'''

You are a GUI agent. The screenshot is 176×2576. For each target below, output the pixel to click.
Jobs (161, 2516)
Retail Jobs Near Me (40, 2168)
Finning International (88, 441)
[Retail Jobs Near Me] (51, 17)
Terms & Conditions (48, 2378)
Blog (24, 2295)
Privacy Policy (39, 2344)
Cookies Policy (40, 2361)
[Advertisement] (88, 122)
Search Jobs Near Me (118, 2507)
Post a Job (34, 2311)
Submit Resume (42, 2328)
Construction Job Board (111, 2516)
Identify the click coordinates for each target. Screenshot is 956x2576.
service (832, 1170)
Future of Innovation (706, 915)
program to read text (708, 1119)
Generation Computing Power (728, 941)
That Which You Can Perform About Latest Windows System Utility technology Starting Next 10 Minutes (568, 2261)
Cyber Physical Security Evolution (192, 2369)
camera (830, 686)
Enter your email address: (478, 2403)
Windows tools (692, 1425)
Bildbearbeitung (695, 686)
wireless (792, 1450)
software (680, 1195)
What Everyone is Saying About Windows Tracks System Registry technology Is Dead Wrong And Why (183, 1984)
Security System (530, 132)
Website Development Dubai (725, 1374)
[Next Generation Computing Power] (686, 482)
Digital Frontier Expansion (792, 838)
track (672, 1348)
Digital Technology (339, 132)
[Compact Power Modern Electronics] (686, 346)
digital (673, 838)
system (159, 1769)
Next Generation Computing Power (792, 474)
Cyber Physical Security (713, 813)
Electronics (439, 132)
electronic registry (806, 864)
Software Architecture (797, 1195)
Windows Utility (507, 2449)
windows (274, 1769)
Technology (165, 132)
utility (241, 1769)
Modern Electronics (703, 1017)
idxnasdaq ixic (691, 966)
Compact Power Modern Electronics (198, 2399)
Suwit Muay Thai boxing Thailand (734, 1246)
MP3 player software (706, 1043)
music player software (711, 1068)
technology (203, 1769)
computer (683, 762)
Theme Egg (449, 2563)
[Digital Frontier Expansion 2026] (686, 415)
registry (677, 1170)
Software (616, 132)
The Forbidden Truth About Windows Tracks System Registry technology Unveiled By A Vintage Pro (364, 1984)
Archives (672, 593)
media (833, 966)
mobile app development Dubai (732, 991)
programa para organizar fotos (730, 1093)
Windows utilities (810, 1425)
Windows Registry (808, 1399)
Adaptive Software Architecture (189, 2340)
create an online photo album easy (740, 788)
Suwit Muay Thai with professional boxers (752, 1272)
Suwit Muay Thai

'''

> [Description of the task]:
In the listing above, find the line containing "electronic registry (806, 864)" and the line containing "Theme Egg (449, 2563)", then quote both, plus every line between them, exactly as written.

> [Exercise answer]:
electronic registry (806, 864)
Software Architecture (797, 1195)
Windows Utility (507, 2449)
windows (274, 1769)
Technology (165, 132)
utility (241, 1769)
Modern Electronics (703, 1017)
idxnasdaq ixic (691, 966)
Compact Power Modern Electronics (198, 2399)
Suwit Muay Thai boxing Thailand (734, 1246)
MP3 player software (706, 1043)
music player software (711, 1068)
technology (203, 1769)
computer (683, 762)
Theme Egg (449, 2563)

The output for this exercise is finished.